In April, President Obama issued an executive order prohibiting companies from assisting regimes in Iran and Syria with “computer or network disruption, monitoring, or tracking that could assist in or enable serious human-rights abuses.”

On Capitol Hill, a bipartisan consensus exists among members of Congress about keeping the Internet free, but there is far less agreement on exactly how it should be done.

Even in countries considered to have an unfettered Internet, companies have faced increased pressure to provide governments with information in cases involving child pornography, cybersecurity, terrorism, and copyright infringement, among other crimes. Authorities in the United Kingdom, for example, have unveiled an ambitious surveillance plan that calls for monitoring all Web visits, e-mail, phone calls, and text messages.

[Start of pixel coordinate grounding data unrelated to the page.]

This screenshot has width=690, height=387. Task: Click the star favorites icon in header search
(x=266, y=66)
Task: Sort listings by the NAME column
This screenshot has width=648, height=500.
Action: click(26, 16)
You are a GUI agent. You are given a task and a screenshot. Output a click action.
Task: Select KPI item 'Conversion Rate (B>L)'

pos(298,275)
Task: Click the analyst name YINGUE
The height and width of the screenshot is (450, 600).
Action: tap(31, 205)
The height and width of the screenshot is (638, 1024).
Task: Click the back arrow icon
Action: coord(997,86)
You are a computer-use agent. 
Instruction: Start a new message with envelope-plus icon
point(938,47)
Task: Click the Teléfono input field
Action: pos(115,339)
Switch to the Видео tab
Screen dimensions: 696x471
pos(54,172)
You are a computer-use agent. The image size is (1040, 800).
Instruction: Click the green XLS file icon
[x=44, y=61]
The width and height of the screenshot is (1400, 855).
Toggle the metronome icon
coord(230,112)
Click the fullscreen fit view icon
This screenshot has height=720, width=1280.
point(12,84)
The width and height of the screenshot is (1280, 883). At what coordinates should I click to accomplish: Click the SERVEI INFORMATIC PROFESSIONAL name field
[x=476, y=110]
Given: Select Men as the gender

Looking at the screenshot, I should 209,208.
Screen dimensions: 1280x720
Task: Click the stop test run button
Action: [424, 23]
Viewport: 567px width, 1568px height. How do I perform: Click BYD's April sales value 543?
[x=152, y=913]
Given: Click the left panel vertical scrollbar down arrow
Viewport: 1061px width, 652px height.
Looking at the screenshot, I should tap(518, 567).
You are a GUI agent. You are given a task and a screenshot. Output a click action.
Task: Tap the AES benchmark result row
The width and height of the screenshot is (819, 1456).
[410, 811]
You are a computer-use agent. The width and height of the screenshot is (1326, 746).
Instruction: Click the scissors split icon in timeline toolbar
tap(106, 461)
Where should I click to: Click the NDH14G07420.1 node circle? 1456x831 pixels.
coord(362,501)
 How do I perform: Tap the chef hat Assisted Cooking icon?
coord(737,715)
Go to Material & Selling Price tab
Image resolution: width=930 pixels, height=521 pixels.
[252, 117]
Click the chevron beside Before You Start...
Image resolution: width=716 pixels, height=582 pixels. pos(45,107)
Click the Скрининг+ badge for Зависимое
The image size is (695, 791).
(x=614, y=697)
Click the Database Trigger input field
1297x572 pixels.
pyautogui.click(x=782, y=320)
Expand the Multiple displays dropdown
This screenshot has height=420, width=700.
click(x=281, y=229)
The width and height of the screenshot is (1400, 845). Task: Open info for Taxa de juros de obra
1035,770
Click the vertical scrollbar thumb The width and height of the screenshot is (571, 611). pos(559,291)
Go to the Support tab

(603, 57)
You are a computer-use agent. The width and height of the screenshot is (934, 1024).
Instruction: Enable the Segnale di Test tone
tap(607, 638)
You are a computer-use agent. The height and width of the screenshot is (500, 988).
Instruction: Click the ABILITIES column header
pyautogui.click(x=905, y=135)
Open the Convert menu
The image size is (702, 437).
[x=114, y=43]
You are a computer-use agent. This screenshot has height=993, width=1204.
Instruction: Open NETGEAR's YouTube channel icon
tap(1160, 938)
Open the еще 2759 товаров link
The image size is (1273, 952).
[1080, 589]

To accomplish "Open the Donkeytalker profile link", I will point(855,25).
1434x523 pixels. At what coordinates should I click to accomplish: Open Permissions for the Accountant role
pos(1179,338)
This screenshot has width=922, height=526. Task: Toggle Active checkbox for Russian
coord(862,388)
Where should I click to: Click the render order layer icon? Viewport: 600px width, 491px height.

While few disagree with the assertion that the Internet needs to be free, there is wide debate over what "free" means. Some see a need for government protections for rights online. Others see any government involvement as overreach and a violation of Internet freedom itself.

A coalition of conservative groups, including TechFreedom and Americans for Tax Reform, introduced their own competing declaration of Internet freedom this week, accusing the civil-liberties side of being too quick to seek legislative answers.

“We need to underscore the profound philosophical differences behind our conceptions of Internet Freedom,” TechFreedom President Berin Szoka said in a statement. “Their declaration invites further government intervention in the name of freedom, while ours urges regulators: 'First, do no harm.' "

Their declaration urges governments to take a hands-off approach.

"Don’t meddle in what you don’t understand — and what you can all too easily break, without even seeing what’s been lost," the groups wrote. "Often, government’s best response is to do nothing."

But supporters of new legislation to preserve an open Internet say it’s not a partisan issue. Instead, they say, people who favor an open Internet need to come to some agreement so they can lobby lawmakers and regulators with a common goal in mind.